Create a folder structure in Google Drive for Supaflow to discover. For CSV and TSV files, each folder becomes a table. For Excel and Google Sheets, each worksheet becomes a table.

For this walkthrough, we will use CSV files. Create a folder called accounts and add a file called account1.csv with content like this:

Name,NumEmp,Industry
Company A,25,Heavy Industry
Company B,36,Mining
Company C,47,Aerospace
Company D,58,Fiber Optics

You can add as many folders and files as you need. Supaflow discovers them all automatically. If you have Excel or Google Sheets files instead, the same workflow applies -- just select the matching file type when creating the source.

Step 2: Create a Snowflake Destination

Before creating a pipeline, you need to configure where the data will land.
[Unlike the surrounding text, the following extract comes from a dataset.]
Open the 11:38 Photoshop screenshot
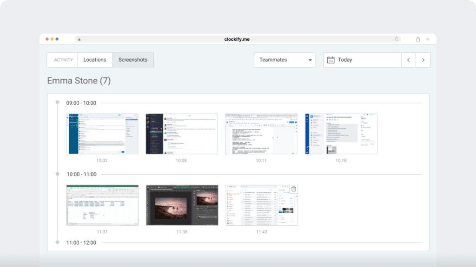Image resolution: width=476 pixels, height=267 pixels. click(181, 205)
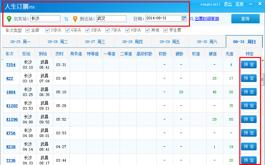Toggle the K字头 train filter
Viewport: 265px width, 165px height.
click(128, 30)
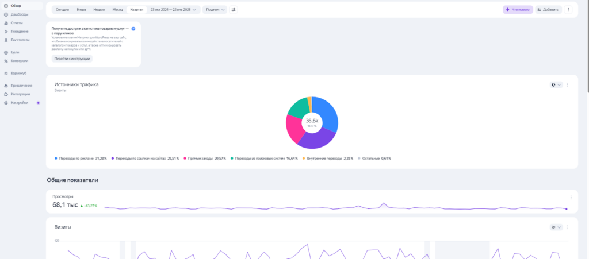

Go to the Destinations page in Supaflow.

Destinations page

Click Create Destination and select Snowflake. Fill in your Snowflake connection details:

  1. Authentication Type -- select basic from the dropdown first
  2. Username and Password -- your Snowflake credentials
  3. Account Identifier -- your Snowflake account URL (e.g., XXXXXXX-YYYYYYY.snowflakecomputing.com)
  4. Warehouse, Database, and Schema -- where the data will be loaded

Click Test & Save to verify the connection.

Create destination form

Step 3: Create a Google Drive Source

Next, set up the Google Drive source so Supaflow can read your files. Go to the Sources page and click Create Source. Select Google Drive from the list of available source types.

Select source type

Fill in the source configuration:

  1. Source Name -- give it a descriptive name (e.g., "Google Drive")
  2. Authentication Method -- select oauth and click Authorize to sign in with your Google account and grant Supaflow read access to your Drive
  3. Folder URL -- paste the full URL of the Google Drive folder you want to sync (e.g., https://drive.google.com/drive/folders/...)
  4. File Type -- select the format of your files: CSV, TSV, EXCEL, or GOOGLE_SHEETS
  5. CSV/TSV Settings (shown when CSV or TSV is selected) -- configure delimiter, quote character, encoding, and whether the file has a header row. The defaults work for most standard files.
  6. File Pattern (optional) -- a glob pattern to filter files by name (e.g., sales_*.csv). Leave empty to include all matching files.

Click Test & Save to verify the connection. Supaflow will confirm it can access the folder and read files.

Create source form

For the full list of supported file types and configuration options, see the Google Drive source docs.

Step 4: Open Your Project

Navigate to your project that has the Google Drive source configured. Click Open to enter the project.

Project card

Step 5: Create a Pipeline

Inside the project, click Create Pipeline to launch the pipeline wizard.

No pipelines yet

Choose Source

Select Google Drive from the list of available sources and click Continue.

Choose source

Configure Pipeline Settings

Set the sync behavior for your pipeline:

  • Ingestion Mode: Historical + Incremental -- does a full sync on the first run, then only picks up changes on subsequent runs
  • Load Mode: Merge -- inserts new records and updates existing ones based on primary key
  • Schema Evolution Mode: Allow All Changes -- automatically propagates column additions and type changes to Snowflake

Configure pipeline

Choose Objects to Sync

Select which tables (folders) and fields (columns) to sync. Supaflow auto-discovers your Google Drive folder structure and shows all available objects.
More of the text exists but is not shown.